I never really connected to the phrase, “Life goes by so fast, don’t let a moment fly by,” until Sunday May 23, 2010.
For those of you who don’t know, the critically acclaimed TV show “LOST” had its series finale this past Sunday. The finale caused different reactions to its viewers; some were frusterated at the way it ended, some cried at the thought that LOST was over, and a few, like me, got a life-altering epiphany.
As the credits rolled during the final episode of the show, I got off my couch, crawled behind it, and started crying. I’m not saying I had occasional sobs, or my eyes were a little watery-I flat out balled my eyes out. I knew I looked ridiculous and my family was laughing because they assumed such a reaction would be aroused out of me, seeing as how LOST was my favorite TV show-a show that I was obsessed with and always knew all the answers too. But they didn’t fully understand- I wasn’t crying because LOST was done, I was crying because I realized how fast the past six years have gone by.

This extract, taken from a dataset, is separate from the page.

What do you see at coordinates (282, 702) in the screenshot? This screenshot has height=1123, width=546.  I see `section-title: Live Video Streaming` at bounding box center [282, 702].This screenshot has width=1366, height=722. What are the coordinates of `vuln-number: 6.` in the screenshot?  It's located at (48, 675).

The show began September 22, 2004-I was 11 years old in 6th grade. I was instantly hooked and I remember discussing thoeries with fellow classmates in Mr. Flowers’ class. Since then, I have made a few videos related to LOST, recieved an autographed poster of the cast, and collected the previous 5 seasons of DVD’s. So, as you can clearly tell by now, I was obsessed with LOST.
When I think about the very first episode aired in 2004, I think, “Eh, that wasn’t too long ago.” But when I think about my first day of 6th grade, I think, “Hmmm, I can’t remember. That was a long time ago.” My mentality was that LOST didn’t seem to have started so early, but then I realize that since the first episode aired, I have befriended my best friends Kevin and Joe, I’ve lost my Grandma, and I’ve broke 100 pounds. So many things have happened in the past 6 years- sometimes it feels like it happened a few months ago, sometimes I feel like it’s been longer than 6 years.

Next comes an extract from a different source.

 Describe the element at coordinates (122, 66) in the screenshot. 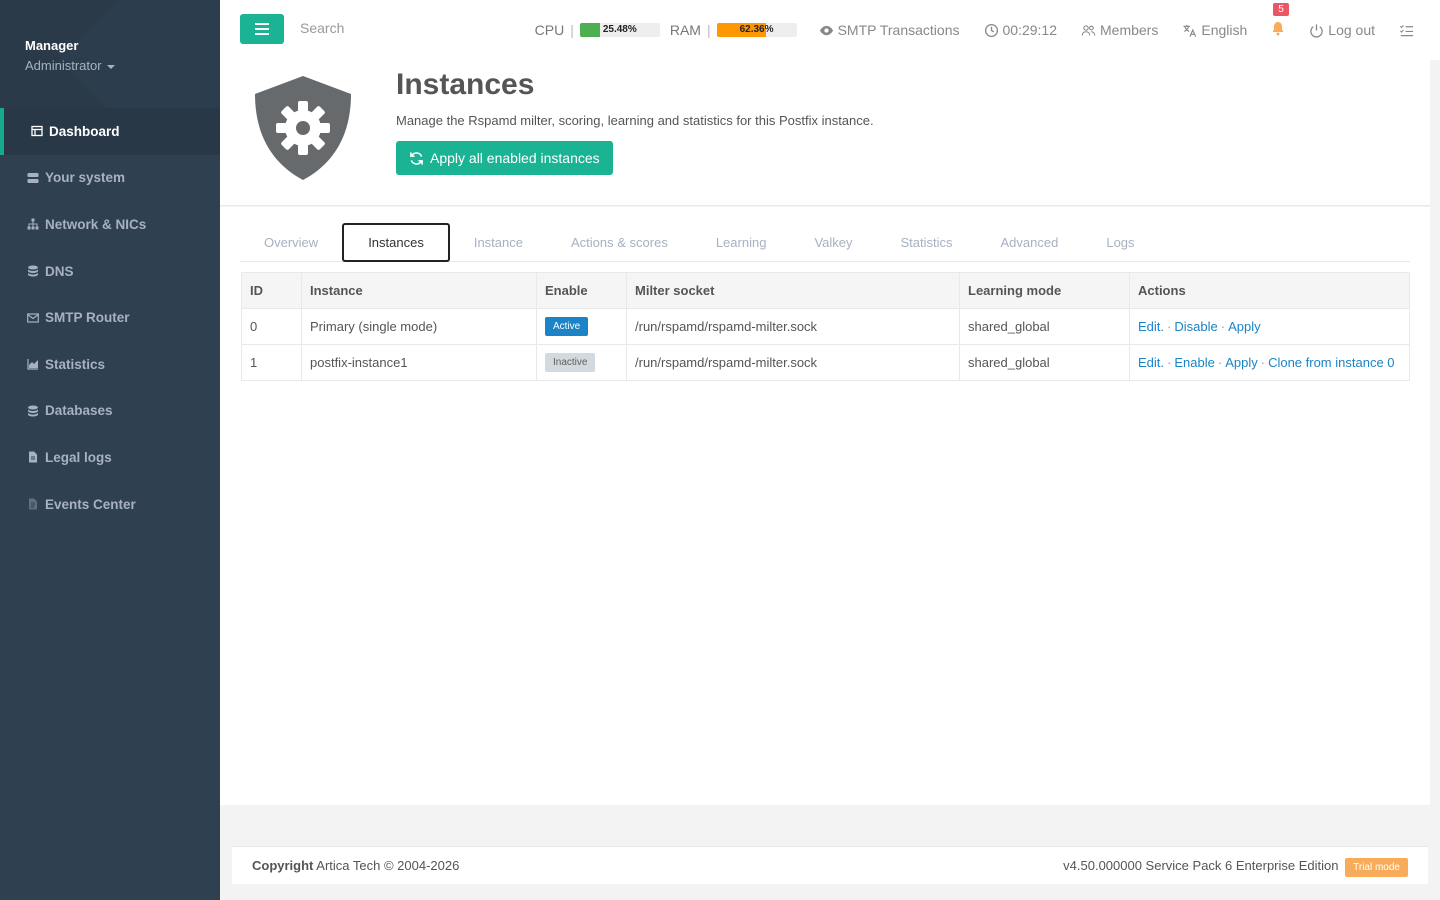

I see `profile-role-dropdown: Administrator` at that location.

That’s how my life is moving- I was 11 when the show started, I am now 17. In that same amount of time-6 years from today-where will I be? I’ll be 23 years old. Hypothetically, I could be married, be teaching a classroom full of students, and have to see deaths in the family. Many things are going to happen in the next 6 years, but how fast will it feel? Will I get caught up in certain things like a television series and not realize how fast my life is going?
When I told my mom I’m finally seeing how quickly my life is moving, she reminded me how she’s been watching my sister and I growing up so fast as well. In the final episode of the show, the charecters had flashbacks of things that had happned to them from as far back as the first episode. It was fun to see how much they’ve changed in this amount of time and see how their charecter roles have played out. Then I started seeing how much I’ve been changing in the past 6 years and seeing how my role is playing out.

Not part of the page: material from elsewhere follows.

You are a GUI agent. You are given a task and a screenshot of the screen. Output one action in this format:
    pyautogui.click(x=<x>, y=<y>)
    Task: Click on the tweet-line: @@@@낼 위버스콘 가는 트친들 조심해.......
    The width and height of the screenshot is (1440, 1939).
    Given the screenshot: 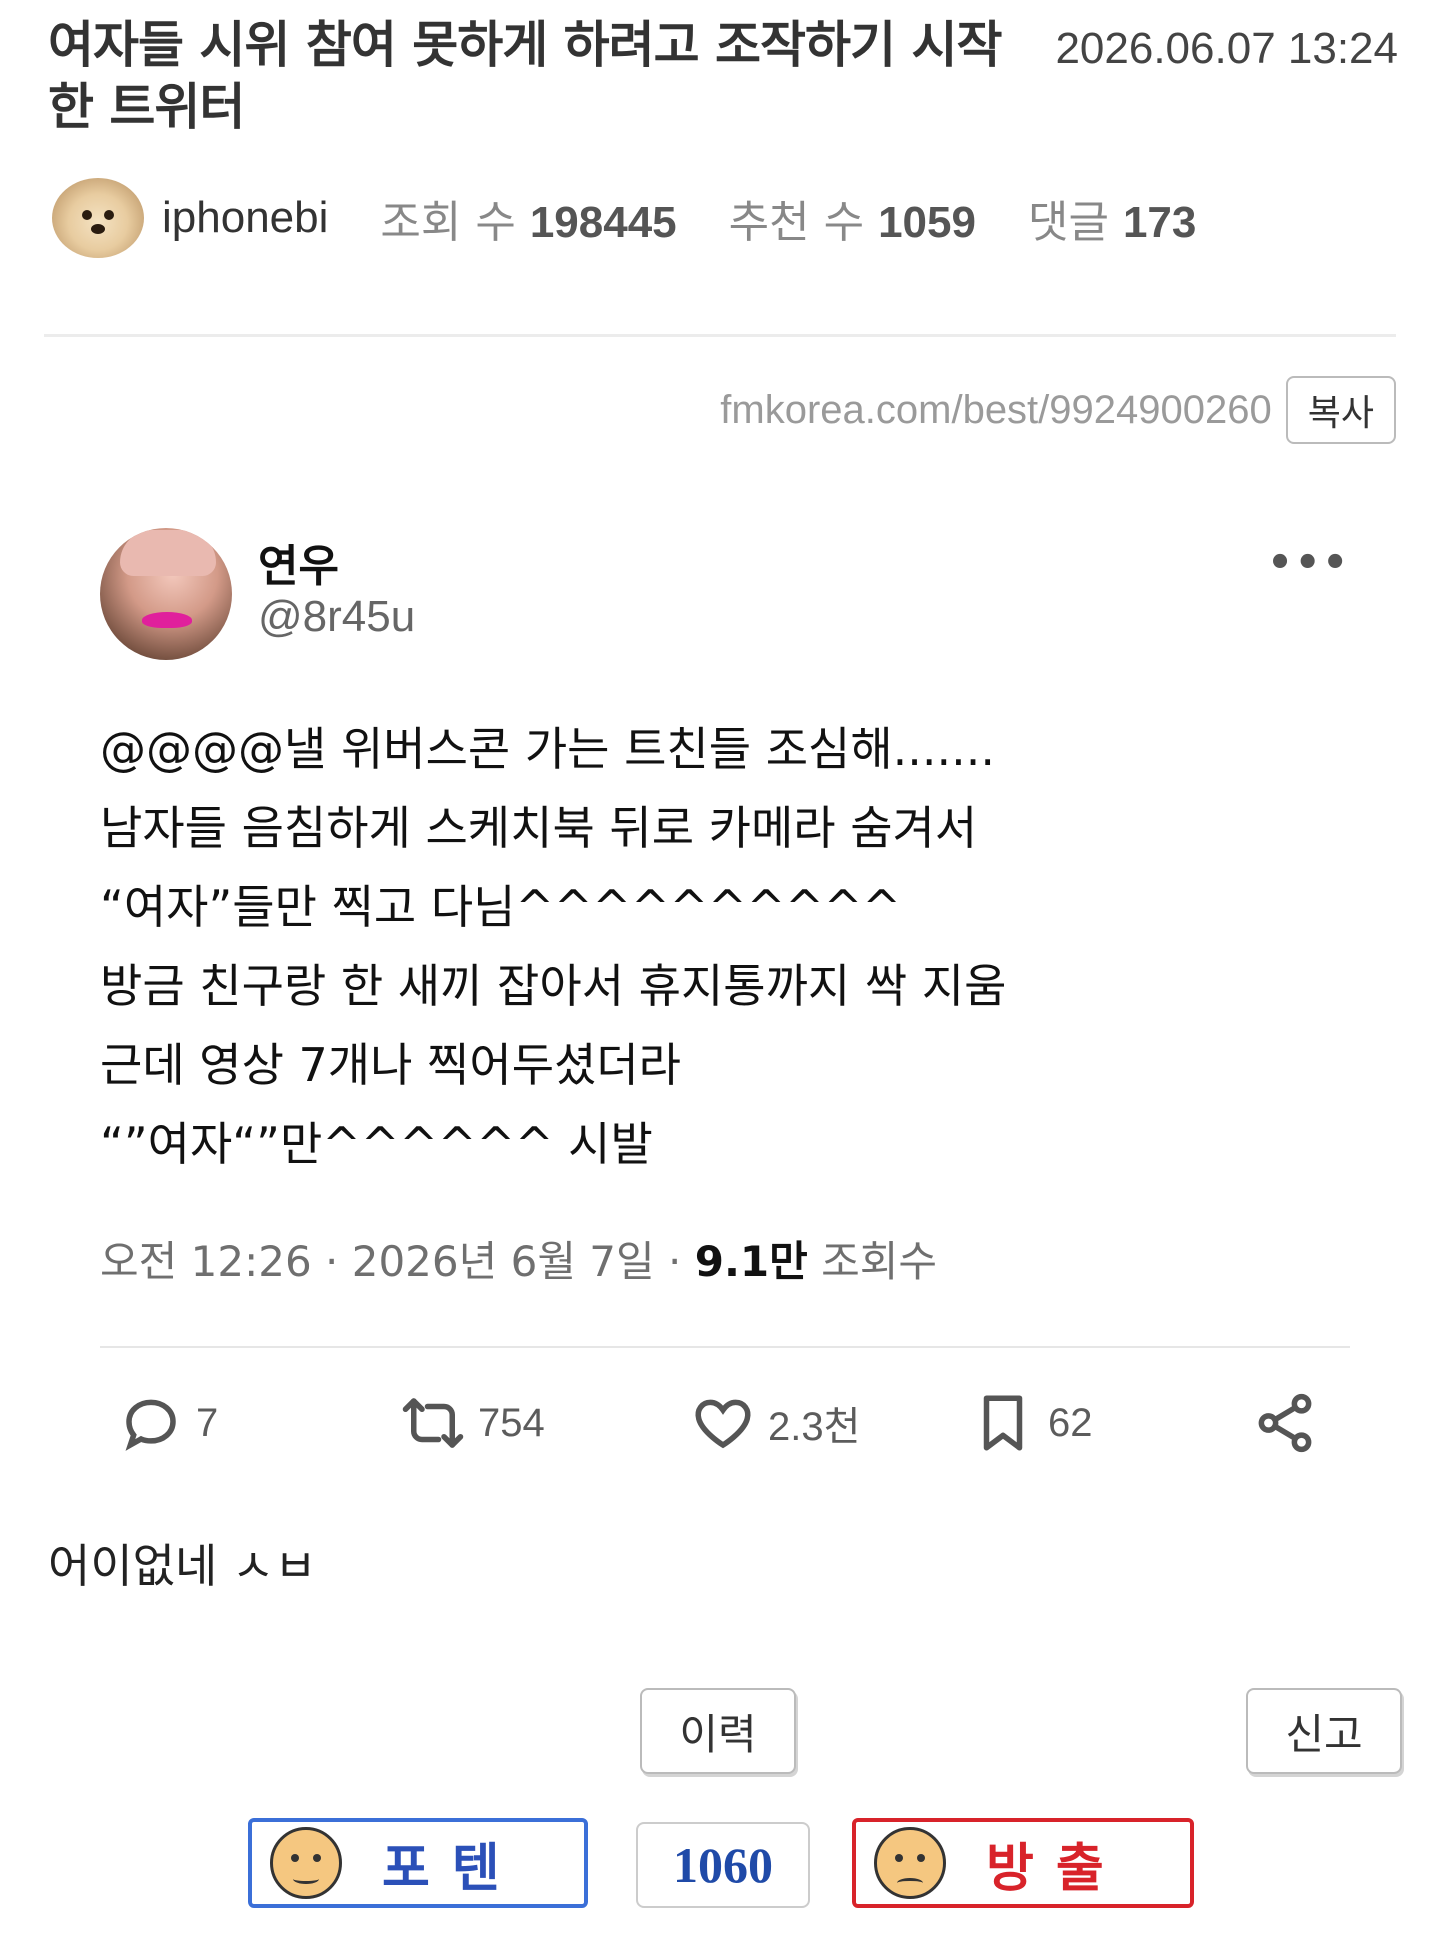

Now techinically, I’ll blink around a million times between now and when I’m an old man-but I think that I’ll still keep Kenny Chesney’s advice in mind; “Don’t blink, cuz just like that you’re 6 years old and you take a nap then you wake up and you’re 25 and your high-school sweetheart becomes your wife. Don’t blink, you just might miss your babies growing like mine did; turning into moms and dads, next think you know, your better-half of 50 years is there in bed and your praying God takes you instead. Trust me friend 100 years goes faster than you think. So don’t blink.”